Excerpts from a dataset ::
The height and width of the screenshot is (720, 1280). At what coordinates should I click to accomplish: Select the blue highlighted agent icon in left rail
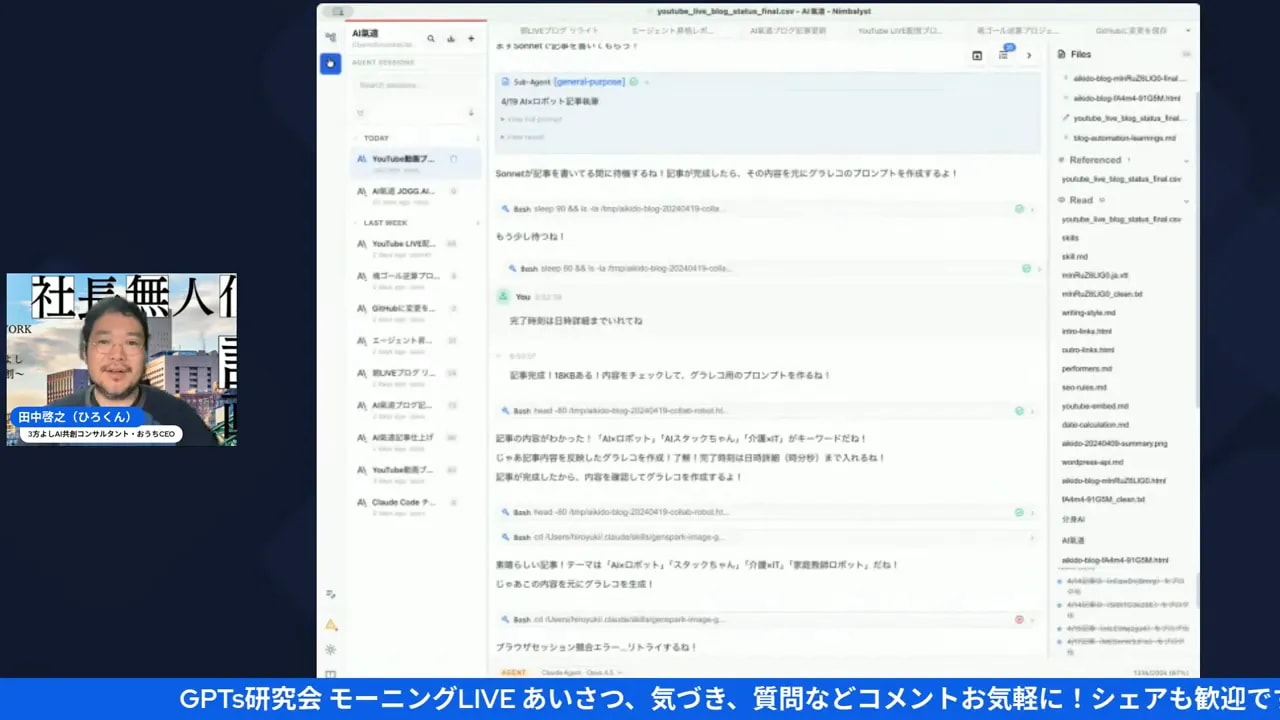coord(331,64)
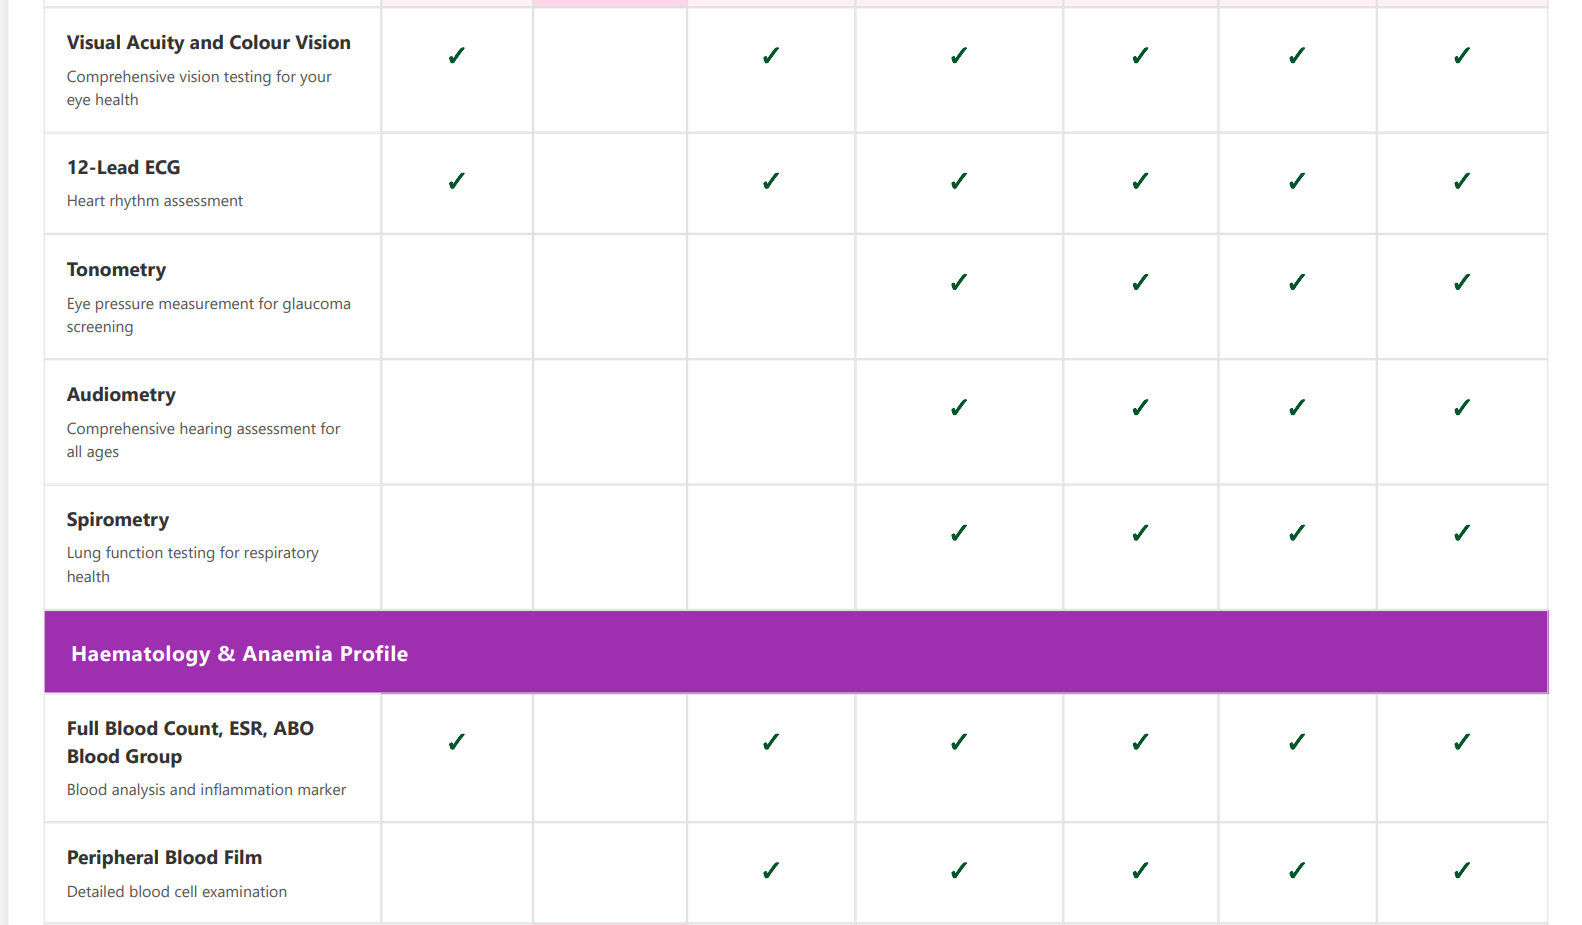Select the Audiometry row heading
Image resolution: width=1582 pixels, height=925 pixels.
pyautogui.click(x=121, y=395)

What you will do :: Hand back the records above exactly, leaving out every picture.

Solved problem ::
The height and width of the screenshot is (720, 1280). At what coordinates should I click to accomplish: Select the blue highlighted agent icon in left rail
coord(331,64)
Select the Audiometry row heading
Image resolution: width=1582 pixels, height=925 pixels.
pyautogui.click(x=121, y=395)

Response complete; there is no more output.